The historian Fernand Braudel distinguished between long term trends and the “mere history of events.” It’s a useful concept to bear in mind when analyzing political developments. However, Braudel would be the first to admit that events can illustrate trends.
As early as the 1950s, Democrats turned to seeking changes in the law through the courts when they could not obtain them through the legislature. Two can play at this game. Both parties have spent a great deal of effort getting “their” judges on the bench while blocking the other guys’ judges from getting on the bench. Polarization has only made the problem more obvious.

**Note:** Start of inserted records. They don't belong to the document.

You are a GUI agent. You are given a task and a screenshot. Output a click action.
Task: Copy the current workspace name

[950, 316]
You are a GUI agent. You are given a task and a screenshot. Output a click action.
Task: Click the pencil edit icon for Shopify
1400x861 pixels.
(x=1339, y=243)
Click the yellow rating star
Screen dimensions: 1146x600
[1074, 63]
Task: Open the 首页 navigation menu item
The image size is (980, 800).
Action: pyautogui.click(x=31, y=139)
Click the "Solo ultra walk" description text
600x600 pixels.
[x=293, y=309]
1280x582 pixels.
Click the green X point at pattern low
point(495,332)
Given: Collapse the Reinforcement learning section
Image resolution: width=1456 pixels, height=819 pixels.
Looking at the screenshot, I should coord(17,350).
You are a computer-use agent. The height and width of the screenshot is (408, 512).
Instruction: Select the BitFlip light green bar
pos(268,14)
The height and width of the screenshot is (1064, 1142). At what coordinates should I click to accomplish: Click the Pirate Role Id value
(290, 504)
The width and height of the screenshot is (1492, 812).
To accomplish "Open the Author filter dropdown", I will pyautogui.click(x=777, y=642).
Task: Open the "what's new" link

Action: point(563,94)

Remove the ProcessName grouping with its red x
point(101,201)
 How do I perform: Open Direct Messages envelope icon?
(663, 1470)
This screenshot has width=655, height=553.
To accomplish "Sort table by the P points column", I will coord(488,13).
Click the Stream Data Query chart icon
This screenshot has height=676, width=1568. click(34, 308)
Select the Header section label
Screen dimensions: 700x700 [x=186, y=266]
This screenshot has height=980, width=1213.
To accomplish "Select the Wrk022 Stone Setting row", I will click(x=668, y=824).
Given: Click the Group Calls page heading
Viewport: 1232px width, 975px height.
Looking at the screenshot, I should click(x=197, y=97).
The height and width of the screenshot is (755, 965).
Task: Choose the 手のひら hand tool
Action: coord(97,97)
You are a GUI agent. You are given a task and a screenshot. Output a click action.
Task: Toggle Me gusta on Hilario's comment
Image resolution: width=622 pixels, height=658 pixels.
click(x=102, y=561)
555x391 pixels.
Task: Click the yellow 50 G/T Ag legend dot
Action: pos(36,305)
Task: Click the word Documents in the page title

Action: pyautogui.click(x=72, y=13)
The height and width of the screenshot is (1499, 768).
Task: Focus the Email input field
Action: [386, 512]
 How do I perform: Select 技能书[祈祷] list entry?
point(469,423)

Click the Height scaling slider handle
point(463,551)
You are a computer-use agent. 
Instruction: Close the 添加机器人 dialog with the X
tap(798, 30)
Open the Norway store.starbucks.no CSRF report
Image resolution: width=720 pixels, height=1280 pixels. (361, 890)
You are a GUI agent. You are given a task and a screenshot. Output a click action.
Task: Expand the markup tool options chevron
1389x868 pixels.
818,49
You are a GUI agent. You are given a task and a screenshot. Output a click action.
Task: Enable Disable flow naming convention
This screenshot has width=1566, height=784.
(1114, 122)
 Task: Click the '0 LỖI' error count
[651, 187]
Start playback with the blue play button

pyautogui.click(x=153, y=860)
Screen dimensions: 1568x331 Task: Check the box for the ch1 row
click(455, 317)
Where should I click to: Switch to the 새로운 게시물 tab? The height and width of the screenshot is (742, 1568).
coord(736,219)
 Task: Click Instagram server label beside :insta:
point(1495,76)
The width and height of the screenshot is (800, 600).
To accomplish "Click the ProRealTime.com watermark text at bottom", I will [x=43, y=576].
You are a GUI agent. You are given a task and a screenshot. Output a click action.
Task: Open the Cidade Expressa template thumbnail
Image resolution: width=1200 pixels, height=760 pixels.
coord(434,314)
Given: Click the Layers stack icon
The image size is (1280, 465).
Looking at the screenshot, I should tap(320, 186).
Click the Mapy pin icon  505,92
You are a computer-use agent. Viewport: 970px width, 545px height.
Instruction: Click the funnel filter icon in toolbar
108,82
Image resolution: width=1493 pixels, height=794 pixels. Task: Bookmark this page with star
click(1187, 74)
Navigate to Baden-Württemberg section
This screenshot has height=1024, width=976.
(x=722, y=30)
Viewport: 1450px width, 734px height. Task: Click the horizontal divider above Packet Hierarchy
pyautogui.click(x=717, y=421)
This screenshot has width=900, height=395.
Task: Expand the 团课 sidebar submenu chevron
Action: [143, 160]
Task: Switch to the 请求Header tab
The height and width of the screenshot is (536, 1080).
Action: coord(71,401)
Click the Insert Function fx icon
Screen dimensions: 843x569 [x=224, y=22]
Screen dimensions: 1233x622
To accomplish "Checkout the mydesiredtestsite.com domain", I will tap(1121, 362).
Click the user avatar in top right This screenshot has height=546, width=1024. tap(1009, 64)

In 2013, when last in the majority, Senate Democrats chose to get rid of the filibuster for all judicial appointments below the level of the Supreme Court. When Justice Antonin Scalia died, President Obama nominated a highly qualified Democratic replacement; Senate Republicans refused to even hold hearings on the nominee. Now in the minority, Senate Democrats chose to filibuster the nomination of Neil Gorsuch to replace the late Antonin Scalia on the Supreme Court and Republicans chose to do away with the filibuster.[1] This unhappy event is merely the most recent phase in the politicization of the judiciary. The mind reels at possible future developments.
Human-caused climate change is a reality. So, too, is the halting effort by industrial countries to limit the further emission of pollutants that cause that climate change. So, too, are the social and economic costs of fighting climate change in industrial societies. When interest groups resist the threats to their immediate well-being, governments can either bend before the resistance, or seek to off-set those costs, or seek to circumvent the resistance by other means. Thus, President Barack Obama insisted that the Paris climate agreement to which his administration adhered not be a treaty.[2] He knew he could never get such a treaty through the Senate, as required by the Constitution. Nor could he get the policies needed to implement the Paris agreement through Congress. So, he resorted to a “Clean Power Plan” issued by the Environmental Protection Agency (EPA). The Trump administration ordered a re-write of the Plan and “requested” that the EPA lighten up on other regulations.[3] Most observers found this to be ridiculous pandering to his core voters.[4] In this view, coal is a dying industry, climate change has to be resisted with energy,[5] and renewable energy is a key technology of the future economy.
American social values and the deficiencies of the American education system have challenged the growth of the high-tech industries for many years.[6] In brief compass, America doesn’t produce enough techies to meet the needs of growing industries. The solution appeared in the hiring of many (85,000 new people a year) from foreign countries. The granting of H-1B visas plays a key role in this process. Now the Trump administration has issued orders intended to hinder the issuing of such visas.[7] The empty spots aren’t likely to be filled by displaced coal miners.
[1] “Senate showdown over Gorsuch nomination,” The Week, 14 April 2017, p. 5.
[2] “Climate change: Can Trump revive coal?” The Week, 14 April 2017, p. 17.
[3] Relax the rules on emissions by power plants to be constructed in the future; allow new coal mining on public lands; and ease restrictions on the emission of methane in the course of “fracking.”
[4] As an employer, the whole of the coal industry ranks behind some fast-food chains. Coal mine employment has fallen by almost 50 percent since 1990, long before the Clean Power Plan was even a twinkle in Barack Obama’s eye. “The bottom line,” The Week, 14 April 2017, p. 35.
[5] HA! Is joke.
[6] See Bruce Cannon Gibney, A Generation of Sociopaths: How the Baby Boomers Betrayed America (2017).
[7] “Tech: More scrutiny for skilled-worker visas,” The Week, 14 April 2017, p. 35.